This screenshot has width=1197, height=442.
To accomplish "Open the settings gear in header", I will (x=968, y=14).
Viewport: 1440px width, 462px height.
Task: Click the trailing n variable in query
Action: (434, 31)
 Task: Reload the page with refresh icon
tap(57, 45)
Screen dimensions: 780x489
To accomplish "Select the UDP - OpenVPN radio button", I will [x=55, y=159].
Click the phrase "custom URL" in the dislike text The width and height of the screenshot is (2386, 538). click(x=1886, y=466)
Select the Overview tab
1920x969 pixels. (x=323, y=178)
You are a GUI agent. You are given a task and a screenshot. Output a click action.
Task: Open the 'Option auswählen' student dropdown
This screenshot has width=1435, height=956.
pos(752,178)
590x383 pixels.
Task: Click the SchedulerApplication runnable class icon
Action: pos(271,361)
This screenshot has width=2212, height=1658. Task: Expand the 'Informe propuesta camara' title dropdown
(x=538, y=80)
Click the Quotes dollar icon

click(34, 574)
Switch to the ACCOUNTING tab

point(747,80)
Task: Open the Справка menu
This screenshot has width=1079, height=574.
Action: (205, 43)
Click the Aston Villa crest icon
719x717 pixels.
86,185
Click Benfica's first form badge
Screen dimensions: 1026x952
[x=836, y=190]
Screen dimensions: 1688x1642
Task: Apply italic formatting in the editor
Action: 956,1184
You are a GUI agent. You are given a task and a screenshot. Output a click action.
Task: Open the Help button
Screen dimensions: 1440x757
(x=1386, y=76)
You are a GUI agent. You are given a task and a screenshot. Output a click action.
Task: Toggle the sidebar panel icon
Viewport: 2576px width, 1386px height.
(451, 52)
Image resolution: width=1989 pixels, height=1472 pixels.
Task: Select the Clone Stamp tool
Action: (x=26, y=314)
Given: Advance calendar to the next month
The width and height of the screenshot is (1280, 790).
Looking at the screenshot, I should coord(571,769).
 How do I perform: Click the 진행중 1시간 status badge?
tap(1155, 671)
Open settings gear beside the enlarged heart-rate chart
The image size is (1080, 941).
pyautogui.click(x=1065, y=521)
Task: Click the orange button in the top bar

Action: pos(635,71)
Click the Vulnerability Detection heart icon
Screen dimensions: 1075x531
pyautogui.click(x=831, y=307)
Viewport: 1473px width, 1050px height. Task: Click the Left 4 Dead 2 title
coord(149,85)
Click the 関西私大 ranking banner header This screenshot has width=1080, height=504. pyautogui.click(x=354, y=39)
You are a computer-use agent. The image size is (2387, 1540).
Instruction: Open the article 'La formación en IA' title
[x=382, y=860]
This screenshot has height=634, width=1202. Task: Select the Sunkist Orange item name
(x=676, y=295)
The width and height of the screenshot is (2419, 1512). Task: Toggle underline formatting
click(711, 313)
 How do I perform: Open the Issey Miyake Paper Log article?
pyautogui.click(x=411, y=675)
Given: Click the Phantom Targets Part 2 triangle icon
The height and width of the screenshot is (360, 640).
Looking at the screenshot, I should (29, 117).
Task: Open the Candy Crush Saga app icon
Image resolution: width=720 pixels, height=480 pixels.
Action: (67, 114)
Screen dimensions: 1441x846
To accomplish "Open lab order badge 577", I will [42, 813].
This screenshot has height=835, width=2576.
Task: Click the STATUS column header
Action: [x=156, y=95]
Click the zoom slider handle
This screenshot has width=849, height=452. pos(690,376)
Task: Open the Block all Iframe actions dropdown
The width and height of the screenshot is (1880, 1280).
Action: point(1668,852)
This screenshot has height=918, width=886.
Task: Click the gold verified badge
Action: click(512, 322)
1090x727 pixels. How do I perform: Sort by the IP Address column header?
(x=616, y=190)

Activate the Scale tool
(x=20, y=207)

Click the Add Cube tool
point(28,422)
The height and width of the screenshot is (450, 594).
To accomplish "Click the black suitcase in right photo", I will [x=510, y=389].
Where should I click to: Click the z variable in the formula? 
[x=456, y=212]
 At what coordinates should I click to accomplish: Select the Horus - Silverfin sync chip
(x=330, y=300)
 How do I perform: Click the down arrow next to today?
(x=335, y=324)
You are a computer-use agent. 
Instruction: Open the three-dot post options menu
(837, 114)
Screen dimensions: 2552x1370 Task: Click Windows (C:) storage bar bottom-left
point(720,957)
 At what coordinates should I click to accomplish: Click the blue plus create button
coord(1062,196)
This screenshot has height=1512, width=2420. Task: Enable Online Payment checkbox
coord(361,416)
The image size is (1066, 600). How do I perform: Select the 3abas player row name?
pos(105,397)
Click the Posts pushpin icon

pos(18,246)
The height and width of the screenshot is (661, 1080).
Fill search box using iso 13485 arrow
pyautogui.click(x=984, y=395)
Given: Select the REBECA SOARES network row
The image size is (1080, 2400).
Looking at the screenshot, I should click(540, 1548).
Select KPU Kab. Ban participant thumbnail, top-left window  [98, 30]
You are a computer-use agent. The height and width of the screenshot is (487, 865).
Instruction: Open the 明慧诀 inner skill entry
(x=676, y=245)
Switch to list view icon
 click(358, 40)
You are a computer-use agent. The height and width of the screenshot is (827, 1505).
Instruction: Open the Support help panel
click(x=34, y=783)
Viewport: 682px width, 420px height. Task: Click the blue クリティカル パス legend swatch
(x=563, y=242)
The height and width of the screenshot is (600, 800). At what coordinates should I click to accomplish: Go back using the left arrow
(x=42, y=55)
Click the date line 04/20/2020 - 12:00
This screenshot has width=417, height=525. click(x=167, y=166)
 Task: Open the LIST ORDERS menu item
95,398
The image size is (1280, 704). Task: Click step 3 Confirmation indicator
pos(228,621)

=======

*Work to complete:* Please rename "GUI agent" to "desktop agent" in all the items above, and write them out again with nothing else changed.

*Response to the task:*
This screenshot has width=1197, height=442.
To accomplish "Open the settings gear in header", I will (x=968, y=14).
Viewport: 1440px width, 462px height.
Task: Click the trailing n variable in query
Action: (434, 31)
 Task: Reload the page with refresh icon
tap(57, 45)
Screen dimensions: 780x489
To accomplish "Select the UDP - OpenVPN radio button", I will [x=55, y=159].
Click the phrase "custom URL" in the dislike text The width and height of the screenshot is (2386, 538). click(x=1886, y=466)
Select the Overview tab
1920x969 pixels. (x=323, y=178)
You are a desktop agent. You are given a task and a screenshot. Output a click action.
Task: Open the 'Option auswählen' student dropdown
This screenshot has width=1435, height=956.
pos(752,178)
590x383 pixels.
Task: Click the SchedulerApplication runnable class icon
Action: pos(271,361)
This screenshot has width=2212, height=1658. Task: Expand the 'Informe propuesta camara' title dropdown
(x=538, y=80)
Click the Quotes dollar icon

click(34, 574)
Switch to the ACCOUNTING tab

point(747,80)
Task: Open the Справка menu
This screenshot has width=1079, height=574.
Action: (205, 43)
Click the Aston Villa crest icon
719x717 pixels.
86,185
Click Benfica's first form badge
Screen dimensions: 1026x952
[x=836, y=190]
Screen dimensions: 1688x1642
Task: Apply italic formatting in the editor
Action: 956,1184
You are a desktop agent. You are given a task and a screenshot. Output a click action.
Task: Open the Help button
Screen dimensions: 1440x757
(x=1386, y=76)
You are a desktop agent. You are given a task and a screenshot. Output a click action.
Task: Toggle the sidebar panel icon
Viewport: 2576px width, 1386px height.
(451, 52)
Image resolution: width=1989 pixels, height=1472 pixels.
Task: Select the Clone Stamp tool
Action: (x=26, y=314)
Given: Advance calendar to the next month
The width and height of the screenshot is (1280, 790).
Looking at the screenshot, I should coord(571,769).
 How do I perform: Click the 진행중 1시간 status badge?
tap(1155, 671)
Open settings gear beside the enlarged heart-rate chart
The image size is (1080, 941).
pyautogui.click(x=1065, y=521)
Task: Click the orange button in the top bar

Action: pos(635,71)
Click the Vulnerability Detection heart icon
Screen dimensions: 1075x531
pyautogui.click(x=831, y=307)
Viewport: 1473px width, 1050px height. Task: Click the Left 4 Dead 2 title
coord(149,85)
Click the 関西私大 ranking banner header This screenshot has width=1080, height=504. pyautogui.click(x=354, y=39)
You are a computer-use agent. The image size is (2387, 1540).
Instruction: Open the article 'La formación en IA' title
[x=382, y=860]
This screenshot has height=634, width=1202. Task: Select the Sunkist Orange item name
(x=676, y=295)
The width and height of the screenshot is (2419, 1512). Task: Toggle underline formatting
click(711, 313)
 How do I perform: Open the Issey Miyake Paper Log article?
pyautogui.click(x=411, y=675)
Given: Click the Phantom Targets Part 2 triangle icon
The height and width of the screenshot is (360, 640).
Looking at the screenshot, I should (29, 117).
Task: Open the Candy Crush Saga app icon
Image resolution: width=720 pixels, height=480 pixels.
Action: (67, 114)
Screen dimensions: 1441x846
To accomplish "Open lab order badge 577", I will [42, 813].
This screenshot has height=835, width=2576.
Task: Click the STATUS column header
Action: [x=156, y=95]
Click the zoom slider handle
This screenshot has width=849, height=452. pos(690,376)
Task: Open the Block all Iframe actions dropdown
The width and height of the screenshot is (1880, 1280).
Action: point(1668,852)
This screenshot has height=918, width=886.
Task: Click the gold verified badge
Action: click(512, 322)
1090x727 pixels. How do I perform: Sort by the IP Address column header?
(x=616, y=190)

Activate the Scale tool
(x=20, y=207)

Click the Add Cube tool
point(28,422)
The height and width of the screenshot is (450, 594).
To accomplish "Click the black suitcase in right photo", I will [x=510, y=389].
Where should I click to: Click the z variable in the formula? 
[x=456, y=212]
 At what coordinates should I click to accomplish: Select the Horus - Silverfin sync chip
(x=330, y=300)
 How do I perform: Click the down arrow next to today?
(x=335, y=324)
You are a computer-use agent. 
Instruction: Open the three-dot post options menu
(837, 114)
Screen dimensions: 2552x1370 Task: Click Windows (C:) storage bar bottom-left
point(720,957)
 At what coordinates should I click to accomplish: Click the blue plus create button
coord(1062,196)
This screenshot has height=1512, width=2420. Task: Enable Online Payment checkbox
coord(361,416)
The image size is (1066, 600). How do I perform: Select the 3abas player row name?
pos(105,397)
Click the Posts pushpin icon

pos(18,246)
The height and width of the screenshot is (661, 1080).
Fill search box using iso 13485 arrow
pyautogui.click(x=984, y=395)
Given: Select the REBECA SOARES network row
The image size is (1080, 2400).
Looking at the screenshot, I should click(540, 1548).
Select KPU Kab. Ban participant thumbnail, top-left window  [98, 30]
You are a computer-use agent. The height and width of the screenshot is (487, 865).
Instruction: Open the 明慧诀 inner skill entry
(x=676, y=245)
Switch to list view icon
 click(358, 40)
You are a computer-use agent. The height and width of the screenshot is (827, 1505).
Instruction: Open the Support help panel
click(x=34, y=783)
Viewport: 682px width, 420px height. Task: Click the blue クリティカル パス legend swatch
(x=563, y=242)
The height and width of the screenshot is (600, 800). At what coordinates should I click to accomplish: Go back using the left arrow
(x=42, y=55)
Click the date line 04/20/2020 - 12:00
This screenshot has width=417, height=525. click(x=167, y=166)
 Task: Open the LIST ORDERS menu item
95,398
The image size is (1280, 704). Task: Click step 3 Confirmation indicator
pos(228,621)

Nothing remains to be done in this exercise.